*** SOURCE MATERIAL
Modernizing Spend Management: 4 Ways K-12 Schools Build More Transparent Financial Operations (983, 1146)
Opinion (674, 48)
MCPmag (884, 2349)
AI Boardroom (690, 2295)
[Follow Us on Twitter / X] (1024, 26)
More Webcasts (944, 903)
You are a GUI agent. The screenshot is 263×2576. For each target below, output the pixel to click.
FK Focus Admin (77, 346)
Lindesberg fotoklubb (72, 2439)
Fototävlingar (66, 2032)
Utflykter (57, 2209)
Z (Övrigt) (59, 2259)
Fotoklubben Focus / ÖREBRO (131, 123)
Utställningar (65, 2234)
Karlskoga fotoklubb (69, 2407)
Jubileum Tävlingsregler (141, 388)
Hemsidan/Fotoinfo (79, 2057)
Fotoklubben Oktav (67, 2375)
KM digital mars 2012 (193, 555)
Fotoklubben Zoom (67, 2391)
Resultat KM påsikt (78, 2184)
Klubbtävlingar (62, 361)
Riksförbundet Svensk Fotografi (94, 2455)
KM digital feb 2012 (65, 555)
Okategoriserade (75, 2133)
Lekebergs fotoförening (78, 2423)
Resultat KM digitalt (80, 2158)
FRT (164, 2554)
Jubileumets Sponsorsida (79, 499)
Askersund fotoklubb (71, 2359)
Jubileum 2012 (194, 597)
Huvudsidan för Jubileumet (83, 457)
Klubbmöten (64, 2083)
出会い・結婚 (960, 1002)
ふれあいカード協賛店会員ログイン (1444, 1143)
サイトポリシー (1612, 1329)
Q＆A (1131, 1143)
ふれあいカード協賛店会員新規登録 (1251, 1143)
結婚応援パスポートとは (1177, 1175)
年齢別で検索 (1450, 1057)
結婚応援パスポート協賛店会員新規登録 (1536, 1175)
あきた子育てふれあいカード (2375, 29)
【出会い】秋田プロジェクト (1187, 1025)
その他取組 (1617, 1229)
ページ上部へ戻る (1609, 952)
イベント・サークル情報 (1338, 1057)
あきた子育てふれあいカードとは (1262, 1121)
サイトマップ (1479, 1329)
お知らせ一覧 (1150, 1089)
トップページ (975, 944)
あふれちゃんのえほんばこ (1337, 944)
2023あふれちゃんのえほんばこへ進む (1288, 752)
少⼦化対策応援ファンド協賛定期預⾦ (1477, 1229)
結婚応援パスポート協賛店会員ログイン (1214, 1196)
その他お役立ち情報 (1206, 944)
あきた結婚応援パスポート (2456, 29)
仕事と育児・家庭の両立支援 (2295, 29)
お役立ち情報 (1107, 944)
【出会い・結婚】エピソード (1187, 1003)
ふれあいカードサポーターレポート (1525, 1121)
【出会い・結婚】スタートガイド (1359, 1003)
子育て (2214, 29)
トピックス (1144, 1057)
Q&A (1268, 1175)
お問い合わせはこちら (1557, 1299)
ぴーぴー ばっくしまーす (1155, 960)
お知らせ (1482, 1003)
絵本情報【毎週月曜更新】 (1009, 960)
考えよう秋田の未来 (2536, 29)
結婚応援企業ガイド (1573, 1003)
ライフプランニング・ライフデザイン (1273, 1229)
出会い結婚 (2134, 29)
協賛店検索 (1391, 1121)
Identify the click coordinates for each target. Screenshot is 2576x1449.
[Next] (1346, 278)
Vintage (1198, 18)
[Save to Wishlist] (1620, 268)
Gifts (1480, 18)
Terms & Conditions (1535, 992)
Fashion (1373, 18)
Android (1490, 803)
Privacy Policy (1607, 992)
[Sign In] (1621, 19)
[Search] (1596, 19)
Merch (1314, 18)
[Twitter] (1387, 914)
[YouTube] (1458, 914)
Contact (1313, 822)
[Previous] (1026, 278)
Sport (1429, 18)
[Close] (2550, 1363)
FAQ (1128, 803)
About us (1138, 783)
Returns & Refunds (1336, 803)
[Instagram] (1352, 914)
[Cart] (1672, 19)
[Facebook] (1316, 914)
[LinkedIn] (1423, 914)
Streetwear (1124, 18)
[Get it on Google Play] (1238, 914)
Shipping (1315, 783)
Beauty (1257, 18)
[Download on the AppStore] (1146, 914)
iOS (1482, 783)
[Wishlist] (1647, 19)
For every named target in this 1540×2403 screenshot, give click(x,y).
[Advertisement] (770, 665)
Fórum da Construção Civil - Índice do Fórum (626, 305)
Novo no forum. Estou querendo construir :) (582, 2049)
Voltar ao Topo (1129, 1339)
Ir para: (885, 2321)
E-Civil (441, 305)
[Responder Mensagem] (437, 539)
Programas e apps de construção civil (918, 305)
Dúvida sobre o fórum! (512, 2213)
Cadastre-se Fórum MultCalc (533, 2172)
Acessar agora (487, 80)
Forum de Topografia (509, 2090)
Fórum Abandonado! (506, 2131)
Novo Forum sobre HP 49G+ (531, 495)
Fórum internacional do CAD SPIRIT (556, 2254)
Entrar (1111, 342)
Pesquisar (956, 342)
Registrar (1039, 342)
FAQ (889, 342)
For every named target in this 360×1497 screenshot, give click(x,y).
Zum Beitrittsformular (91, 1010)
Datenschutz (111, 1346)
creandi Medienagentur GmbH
******
WHAT IS EXPECTED — Look through the entries above and quote exactly the lines from the line with "トピックス (1144, 1057)" to the line with "Privacy Policy (1607, 992)", counting both of those lines.

TASK RESPONSE —
トピックス (1144, 1057)
Q&A (1268, 1175)
お問い合わせはこちら (1557, 1299)
ぴーぴー ばっくしまーす (1155, 960)
お知らせ (1482, 1003)
絵本情報【毎週月曜更新】 (1009, 960)
考えよう秋田の未来 (2536, 29)
結婚応援企業ガイド (1573, 1003)
ライフプランニング・ライフデザイン (1273, 1229)
出会い結婚 (2134, 29)
協賛店検索 (1391, 1121)
Identify the click coordinates for each target. Screenshot is 2576x1449.
[Next] (1346, 278)
Vintage (1198, 18)
[Save to Wishlist] (1620, 268)
Gifts (1480, 18)
Terms & Conditions (1535, 992)
Fashion (1373, 18)
Android (1490, 803)
Privacy Policy (1607, 992)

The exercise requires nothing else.